+++ Excerpted text

User:Tomruen/Freudenthal magic square

In mathematics, the Freudenthal magic square (or Freudenthal–Tits magic square) is a construction relating several Lie algebras (and their associated Lie groups). It is named after Hans Freudenthal and Jacques Tits, who developed the idea independently. It associates a Lie algebra to a pair of division algebras A, B. The resulting Lie algebras have Dynkin diagrams. The "magic" of the Freudenthal magic square is that the constructed Lie algebra is symmetric in A and B, despite the original construction not being symmetric, though Vinberg's symmetric method gives a symmetric construction.

The Freudenthal magic square includes all of the exceptional Lie groups apart from G₂, and it provides one possible approach to justify the assertion that "the exceptional Lie groups all exist because of the octonions": G₂ itself is the automorphism group of the octonions (also, it is in many ways like a classical Lie group because it is the stabilizer of a generic 3-form on a 7-dimensional vector space – see prehomogeneous vector space).

A \ B	$\mathbb {R}$	$\mathbb {C}$	$\mathbb {H}$	$\mathbb {O}$
$\mathbb {R}$	A₁	A₂	C₃	F₄
$\mathbb {C}$	A₂	A₂ × A₂	A₅	E₆
$\mathbb {H}$	C₃	A₅	D₆	E₇
$\mathbb {O}$	F₄	E₆	E₇	E₈

++++++

Tasks and exercises
1. In the Freudenthal magic square passage, why is the square called "magic"? Answer in one to three sentences.
2. Recast the paragraph of the Freudenthal magic square passage beginning "The Freudenthal magic square includes all" as a short bulleted list, keeping its main facts.
The data here is drawn from a different source than the Freudenthal magic square passage.

+++ Source material

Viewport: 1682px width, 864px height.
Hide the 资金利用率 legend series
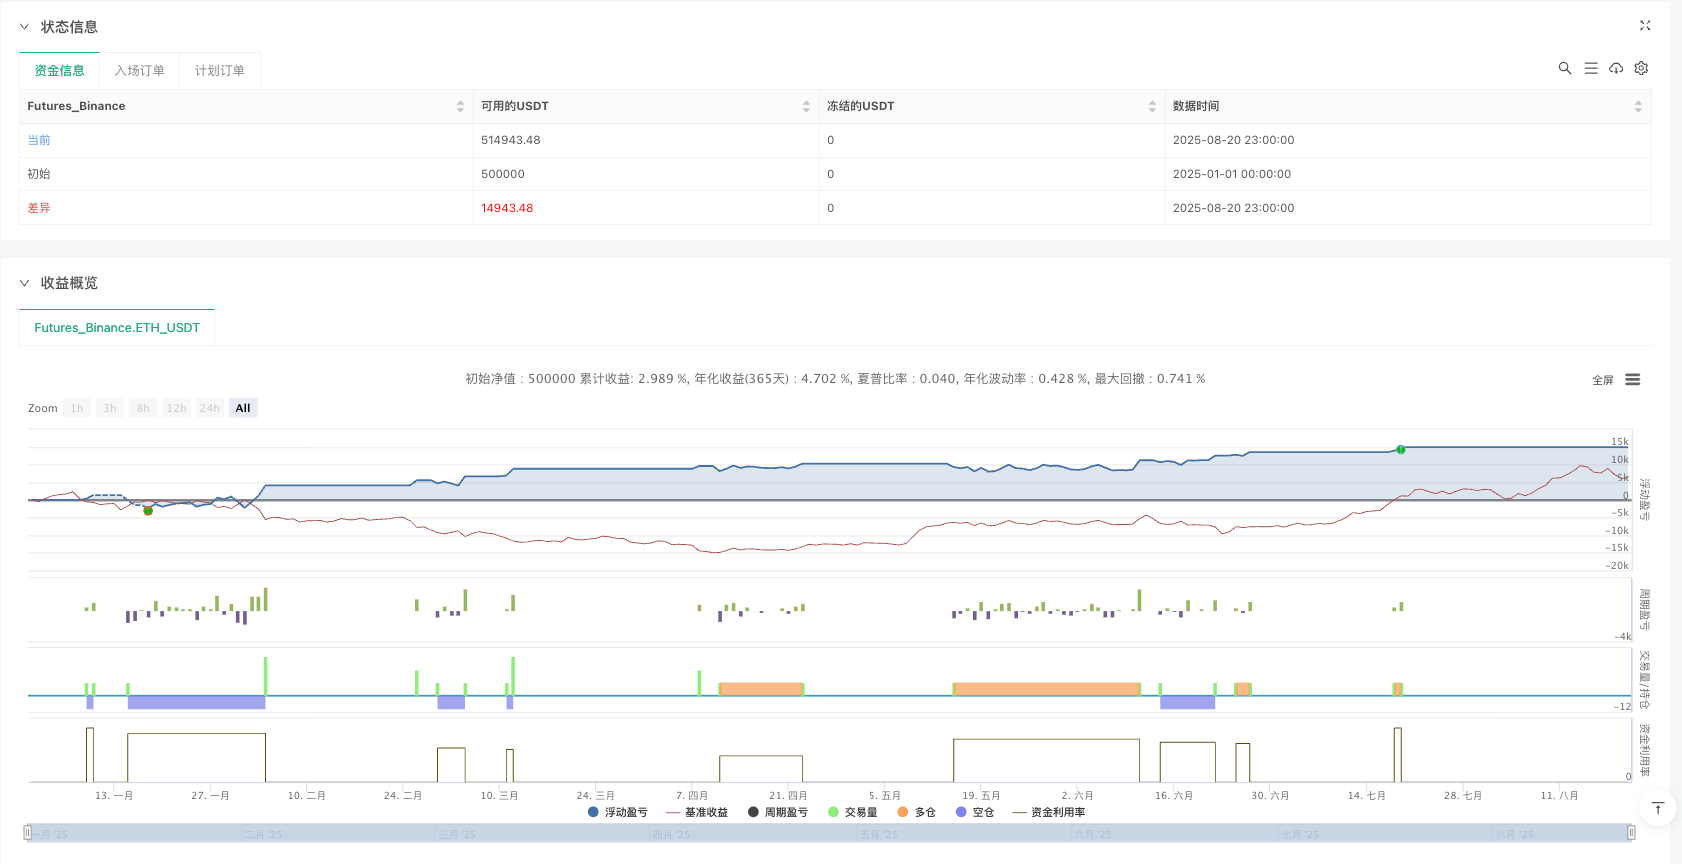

++++++

Outputs in order
1. The square is called "magic" because the Lie algebra it produces is symmetric in the two division algebras A and B. This holds even though the original construction is not symmetric.

2.
- The square contains every exceptional Lie group except G₂.
- It offers one way to support the claim that "the exceptional Lie groups all exist because of the octonions."
- G₂ is the automorphism group of the octonions.
- G₂ resembles a classical Lie group in many ways, since it is the stabilizer of a generic 3-form on a 7-dimensional vector space.